PreciseVision is a machine vision software package that executes on a PC and is intended for applications such as locating fiducials on circuit boards, feeding parts from trays or conveyor belts, sampling fluids and solids in the life science industries, and assembling precision parts in the electronics and mechanical parts industries. This software is designed for motion guidance applications and has a built-in interface to Guidance Controllers that makes incorporating vision information into a motion application extremely simple.  All of the complex operations of processing and analyzing the image, extracting key locations and dimensions, transforming the information into the coordinate system of a robot, and transmitting the results to the motion controller are handled automatically by PreciseVision.


PreciseVision comes with a powerful set of tools for locating, identifying, measuring and inspecting parts.  A versatile, patented Finder tool can locate and identify parts regardless of their position, orientation or size in a camera’s field of view, based upon a single picture taken to train the object.  Other tools can measure the dimensions of parts to within sub-pixel accuracy, test for key features, and manipulate the image data for quality control and precision alignment purposes. Constructing a complete vision process is extremely easy and intuitive within PreciseVision.  Vision tools are taught and sized by dragging and dropping them onto a camera image. Tool parameters are presented in a familiar object property table. Multiple tools can be easily chained together into a processing sequence by dragging and dropping them into a process sequence display.  Once a vision process has been generated, a single instruction in the Guidance Controller initiates its execution and the retrieval of its key results.

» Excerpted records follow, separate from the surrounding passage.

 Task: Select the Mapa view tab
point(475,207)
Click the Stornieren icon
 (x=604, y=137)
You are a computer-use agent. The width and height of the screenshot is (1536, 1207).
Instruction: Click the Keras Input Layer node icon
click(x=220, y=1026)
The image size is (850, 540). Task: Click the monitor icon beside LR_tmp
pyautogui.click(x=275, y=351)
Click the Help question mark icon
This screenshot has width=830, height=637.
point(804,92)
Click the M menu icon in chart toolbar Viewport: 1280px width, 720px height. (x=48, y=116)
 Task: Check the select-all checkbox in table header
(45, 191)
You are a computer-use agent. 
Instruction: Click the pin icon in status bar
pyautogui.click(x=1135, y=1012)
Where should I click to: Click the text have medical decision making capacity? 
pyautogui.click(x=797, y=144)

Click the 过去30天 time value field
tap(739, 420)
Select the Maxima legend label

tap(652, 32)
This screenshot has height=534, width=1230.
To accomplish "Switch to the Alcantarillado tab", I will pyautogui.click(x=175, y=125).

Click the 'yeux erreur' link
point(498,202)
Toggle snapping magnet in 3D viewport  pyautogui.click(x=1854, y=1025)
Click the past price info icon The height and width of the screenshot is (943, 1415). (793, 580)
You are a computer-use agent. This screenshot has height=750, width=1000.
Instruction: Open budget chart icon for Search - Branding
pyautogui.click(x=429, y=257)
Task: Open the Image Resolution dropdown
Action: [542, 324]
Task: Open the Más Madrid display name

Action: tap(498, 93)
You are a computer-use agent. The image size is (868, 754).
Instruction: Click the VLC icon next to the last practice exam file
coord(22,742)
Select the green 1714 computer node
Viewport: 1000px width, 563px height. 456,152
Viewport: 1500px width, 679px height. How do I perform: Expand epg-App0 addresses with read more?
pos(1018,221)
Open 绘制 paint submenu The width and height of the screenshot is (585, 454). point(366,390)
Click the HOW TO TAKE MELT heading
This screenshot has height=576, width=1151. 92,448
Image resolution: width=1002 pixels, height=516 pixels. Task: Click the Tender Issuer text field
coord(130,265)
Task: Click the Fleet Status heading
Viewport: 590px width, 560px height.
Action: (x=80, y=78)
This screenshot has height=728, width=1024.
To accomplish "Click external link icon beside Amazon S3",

By visually closing the robot's position loop using a process known as visual servoing, a robot can achieve placement accuracies based on its encoder resolution rather than its absolute accuracy. By looking at both the object and target simultaneously, PreciseVision can determine their relative distance and direction and move the part accordingly. Instead of sending the robot a single motion command in world coordinates as in a traditional vision guidance application, vision sends a series of incremental distance and direction motion commands to a Guidance Controller embedded in a robot. As the robot executes the motion, more pictures are taken, analyzed and new motion commands are issued. This process continues until vision confirms that the task is accomplished. Since the system is constantly correcting for inaccuracies from multiple sources, the system can achieve placement accuracies at the level of its encoder resolution. The tight integration of PreciseVision and Guidance controllers result in a system that can capture, analyze and put corrections into effect dozens of times per second making visual servoing practical for the first time.